Our neighbor to the north, the 800 pound gorilla of the apartment world, had vacancy rates nearly a point and a half higher than ours. San Francisco, was over ¾ of a point behind us in vacancy. The only two other major apartment markets in the country competing with us in terms of vacancy are Washington D.C with a 5.9% vacancy rate and New York at 3%. New York will always enjoy the kind of supply / demand ratio to maintain these kind of figures, and the District, of course, operates under virtual economic immunity when a Democratic administration is in office.
During the height of the last decade, many of the Sunbelt markets were seen as darlings for major investment and these markets are in shambles right now. Orlando, Dallas, Las Vegas, Charlotte and Phoenix all have double digit vacancy rates.
The best part of the deal for San Diego apartment owners, is they have been able to keep low vacancy with very little rent concessions. Rents are off 2% from their peak but are 20% higher than they were in March 2005.
Occupancies and rents are only part of the picture though, the other side is the market for buying and selling these projects.
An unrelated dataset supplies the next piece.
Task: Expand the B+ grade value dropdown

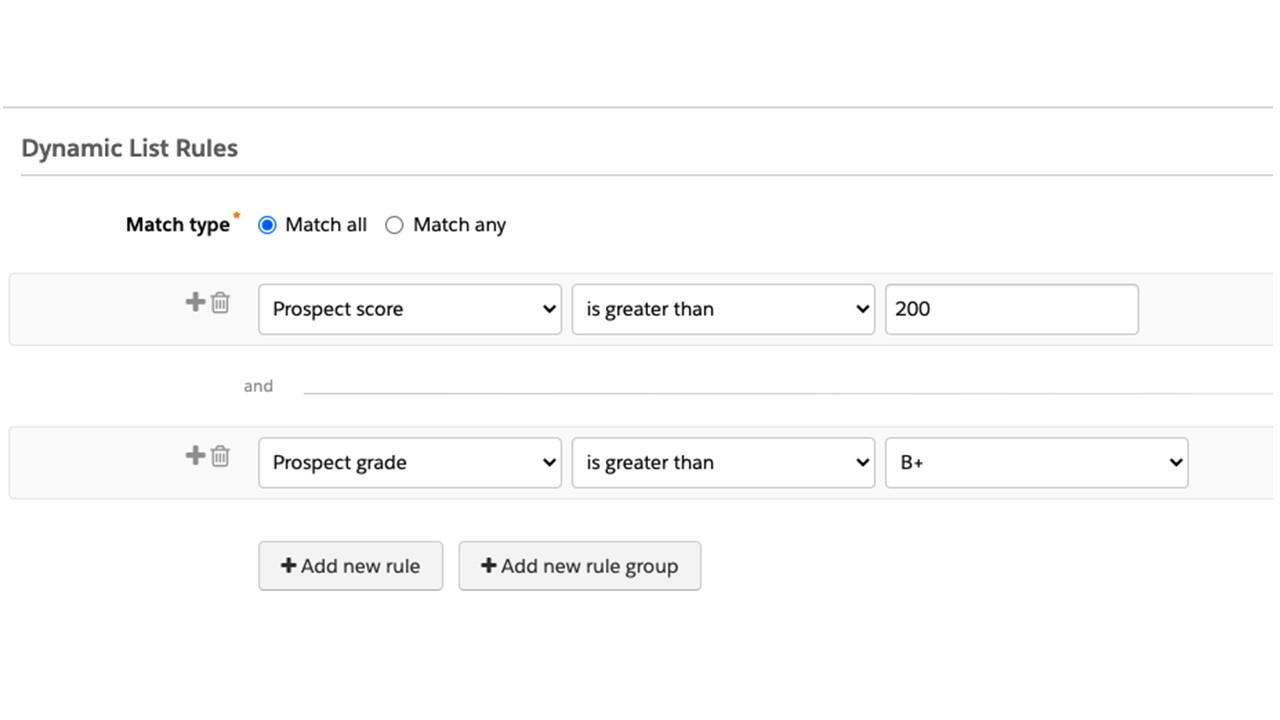Action: tap(1036, 463)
The combination of strong operating metrics for apartments in San Diego, weakened cap rates from 2-3 years ago, severely obtunded credit markets and a media proclaimed impending commercial real estate collapse, have resulted in no one selling who doesn’t have to. Since rents are relatively unchanged, NOIs are relatively unchanged and even with 75% LTV financing, these properties do not cash flow much differently than they did 2 years ago. That means very little distressed selling. The majority of distressed apartment sales in San Diego are actually failed conversions.
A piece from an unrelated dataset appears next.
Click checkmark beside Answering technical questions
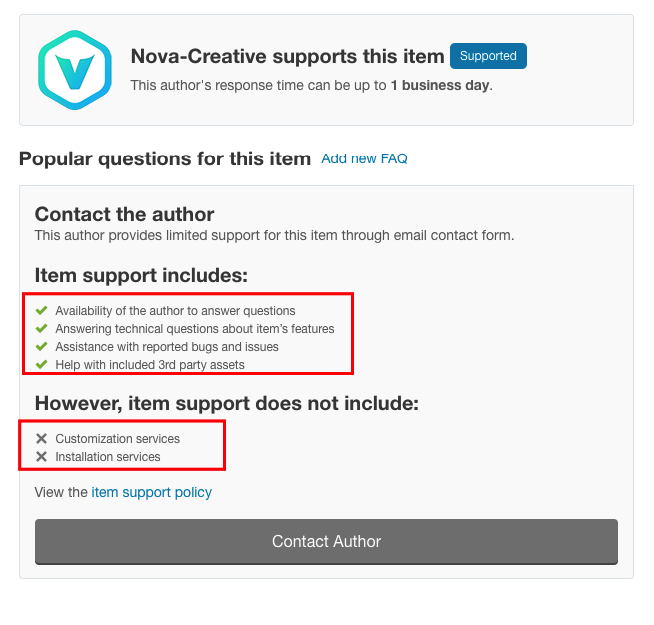 tap(41, 328)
A search of Loopnet for San Diego apartment projects with at least 10 units that have been listed for sale this year turns up 38 listings. Of these 38, 5 or 13% of them are asking prices at lower than 5 ¼ cap rate and thus are really not doing much more than fishing, that leaves 33 projects for sale. Of the 33, nearly all are “C” properties, at best. Looking for institutional grade apartment projects in San Diego? Better pack a lunch. Further complicating the issue is the fact that there are hardly any market rate apartment projects under construction.
So for those who were fortunate enough to get in the driver’s seat in the San Diego apartment market, their cup overfloweth… for the rest, remember that patience is a virtue.